An analysis of the therapeutic efficacy of protracted infusion of low-dose 5-fluorouracil and cisplatin in advanced gastric cancer.

To analyze the clinical efficacy of a protracted infusion of low-dose 5-fluorouracil (5-FU) and cisplatin (CDDP), a phase II study was performed in 36 patients with advanced gastric cancer. The treatment schedule of the low-dose administration of 5-FU and CDDP (FP) was a continuous infusion of 5-FU (250 mg/m2) for 28 consecutive days and a drip infusion of CDDP (3.5 mg/m2) for 5 consecutive days, followed by a 2-day interval each week in one cycle. The overall response rate was 47.2%. Of importance, the improvement in quality of life assessed by performance status (PS) and oral intake was 13.9% and 33.3%, respectively.

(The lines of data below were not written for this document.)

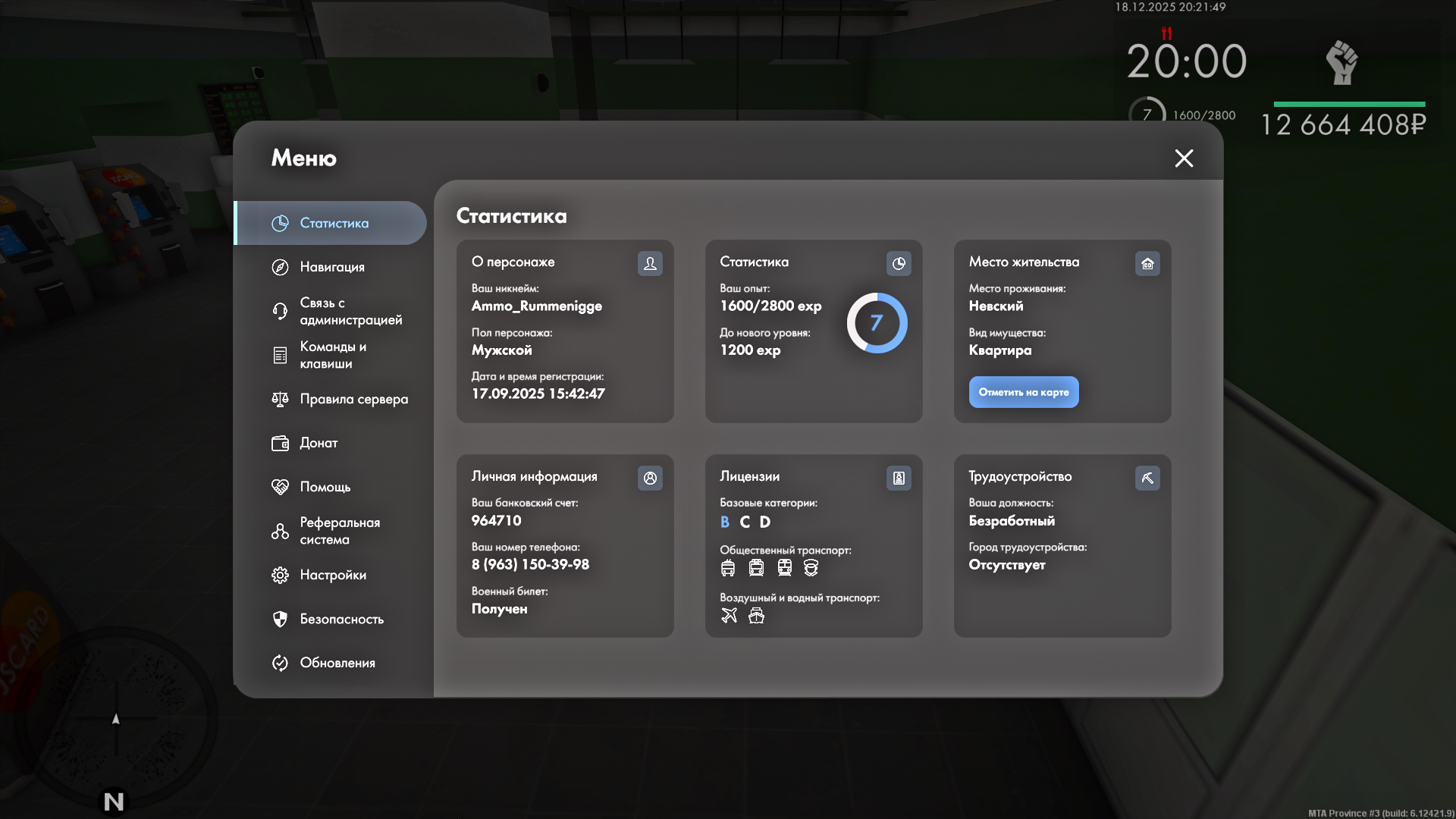Open the Навигация menu section
This screenshot has width=1456, height=819.
(x=331, y=267)
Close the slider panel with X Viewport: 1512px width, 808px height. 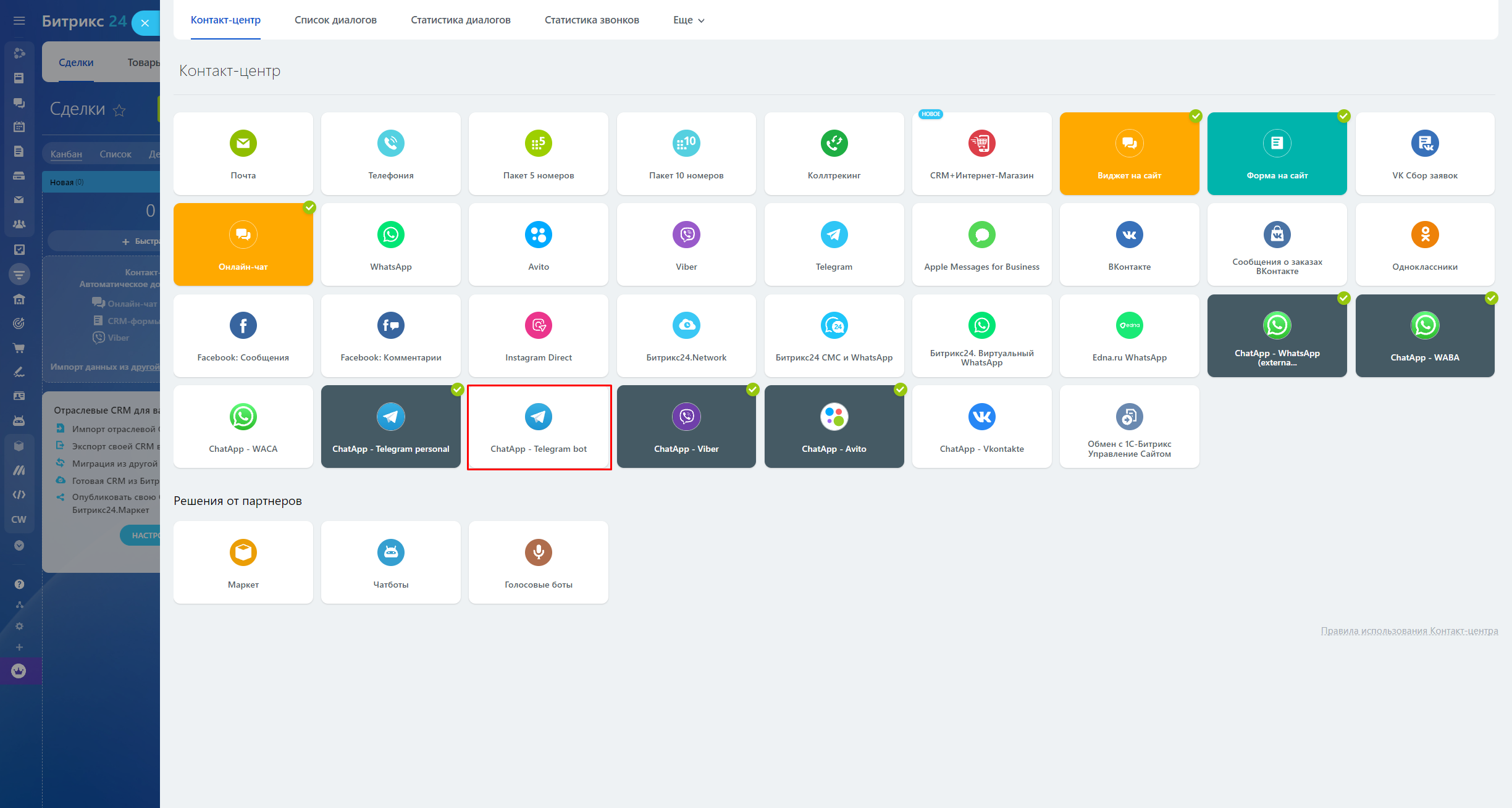pos(145,23)
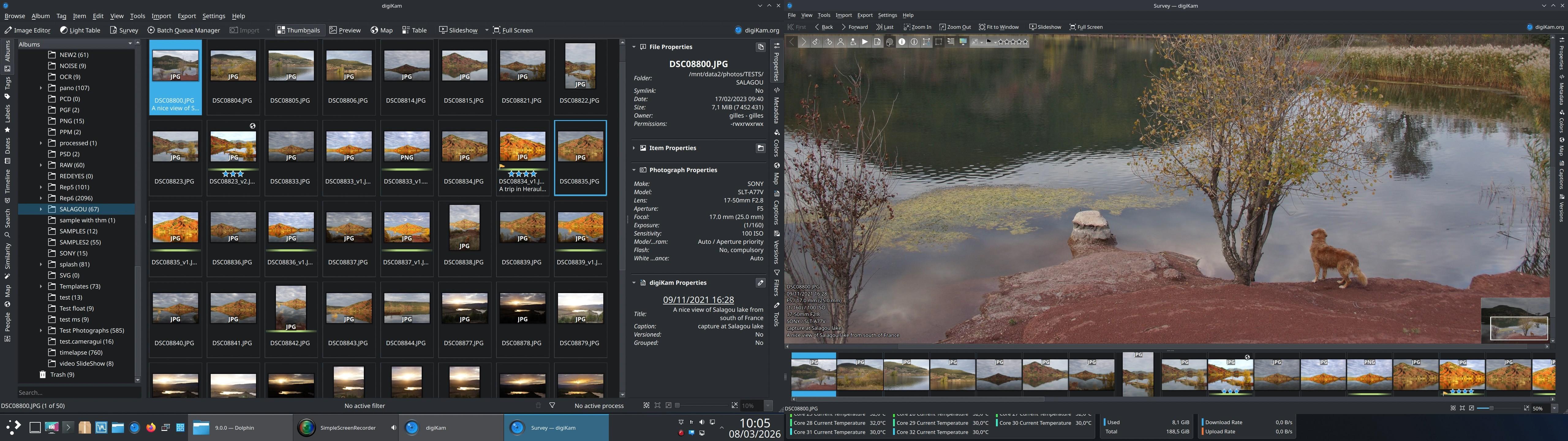Screen dimensions: 1568x441
Task: Collapse the File Properties section
Action: 634,47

The toxicity in low-dose FP treatment was less than grade 2, including gastrointestinal toxicities and bone marrow suppression, and this was tolerable during the treatment. The median survival time (MST) and 1-year survival rate were 8 months and 36.2%, respectively. In a pharmacokinetic analysis following the protracted infusion of low-dose FP, the plasma concentrations of 5-FU and CDDP were increased to about 120-130 ng/ml and 0.3-0.5 microg/ml on day 21 after the treatment, respectively. The plasma concentrations of 5-FU and CDDP were not significantly different between responders and non-responders. The tumor response to low-dose FP treatment was associated with the induction of apoptotic cell death and with the overexpression of apoptosis-related genes, such as Bax and Bcl-Xs, in cancer cells. These results indicate that the protracted infusion of low-dose FP could be a useful regimen for patients with advanced gastric cancer, in terms of the high response rate and low toxicity, possibly leading to the prolongation of survival and improvement in the quality of life.